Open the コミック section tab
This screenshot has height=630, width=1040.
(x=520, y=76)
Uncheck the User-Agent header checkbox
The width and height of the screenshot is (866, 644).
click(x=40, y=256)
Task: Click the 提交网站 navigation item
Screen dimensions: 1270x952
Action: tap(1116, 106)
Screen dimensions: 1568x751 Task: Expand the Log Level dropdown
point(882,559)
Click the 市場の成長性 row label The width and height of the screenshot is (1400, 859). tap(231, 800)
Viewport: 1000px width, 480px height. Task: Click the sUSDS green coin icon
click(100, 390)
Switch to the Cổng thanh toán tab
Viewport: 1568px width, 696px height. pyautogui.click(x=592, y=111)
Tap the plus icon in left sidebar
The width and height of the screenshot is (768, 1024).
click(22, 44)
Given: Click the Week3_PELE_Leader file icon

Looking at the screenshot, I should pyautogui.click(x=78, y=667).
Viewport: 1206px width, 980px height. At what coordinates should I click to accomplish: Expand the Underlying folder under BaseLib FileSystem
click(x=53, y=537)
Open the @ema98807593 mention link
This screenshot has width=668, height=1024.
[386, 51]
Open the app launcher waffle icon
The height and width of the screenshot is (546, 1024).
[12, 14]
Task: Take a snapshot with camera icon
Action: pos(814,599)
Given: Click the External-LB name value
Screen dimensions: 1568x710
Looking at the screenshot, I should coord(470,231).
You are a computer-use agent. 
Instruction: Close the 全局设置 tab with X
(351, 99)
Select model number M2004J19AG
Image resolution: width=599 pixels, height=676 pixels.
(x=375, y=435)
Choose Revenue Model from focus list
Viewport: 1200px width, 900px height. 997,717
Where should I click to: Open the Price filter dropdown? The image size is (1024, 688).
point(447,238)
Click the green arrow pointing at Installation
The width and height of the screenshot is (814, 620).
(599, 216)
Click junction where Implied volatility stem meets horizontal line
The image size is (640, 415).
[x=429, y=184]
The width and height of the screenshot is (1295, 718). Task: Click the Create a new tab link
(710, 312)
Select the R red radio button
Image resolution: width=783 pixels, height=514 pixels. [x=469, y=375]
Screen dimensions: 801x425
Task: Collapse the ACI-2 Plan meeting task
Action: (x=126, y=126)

# What you will do:
When you copy the material, keep every line exactly as it stands.

# Problem solution:
Open the コミック section tab
This screenshot has height=630, width=1040.
(x=520, y=76)
Uncheck the User-Agent header checkbox
The width and height of the screenshot is (866, 644).
click(x=40, y=256)
Task: Click the 提交网站 navigation item
Screen dimensions: 1270x952
Action: tap(1116, 106)
Screen dimensions: 1568x751 Task: Expand the Log Level dropdown
point(882,559)
Click the 市場の成長性 row label The width and height of the screenshot is (1400, 859). tap(231, 800)
Viewport: 1000px width, 480px height. Task: Click the sUSDS green coin icon
click(100, 390)
Switch to the Cổng thanh toán tab
Viewport: 1568px width, 696px height. pyautogui.click(x=592, y=111)
Tap the plus icon in left sidebar
The width and height of the screenshot is (768, 1024).
click(22, 44)
Given: Click the Week3_PELE_Leader file icon

Looking at the screenshot, I should pyautogui.click(x=78, y=667).
Viewport: 1206px width, 980px height. At what coordinates should I click to accomplish: Expand the Underlying folder under BaseLib FileSystem
click(x=53, y=537)
Open the @ema98807593 mention link
This screenshot has width=668, height=1024.
[386, 51]
Open the app launcher waffle icon
The height and width of the screenshot is (546, 1024).
[12, 14]
Task: Take a snapshot with camera icon
Action: pos(814,599)
Given: Click the External-LB name value
Screen dimensions: 1568x710
Looking at the screenshot, I should coord(470,231).
You are a computer-use agent. 
Instruction: Close the 全局设置 tab with X
(351, 99)
Select model number M2004J19AG
Image resolution: width=599 pixels, height=676 pixels.
(x=375, y=435)
Choose Revenue Model from focus list
Viewport: 1200px width, 900px height. 997,717
Where should I click to: Open the Price filter dropdown? The image size is (1024, 688).
point(447,238)
Click the green arrow pointing at Installation
The width and height of the screenshot is (814, 620).
(599, 216)
Click junction where Implied volatility stem meets horizontal line
The image size is (640, 415).
[x=429, y=184]
The width and height of the screenshot is (1295, 718). Task: Click the Create a new tab link
(710, 312)
Select the R red radio button
Image resolution: width=783 pixels, height=514 pixels. [x=469, y=375]
Screen dimensions: 801x425
Task: Collapse the ACI-2 Plan meeting task
Action: (x=126, y=126)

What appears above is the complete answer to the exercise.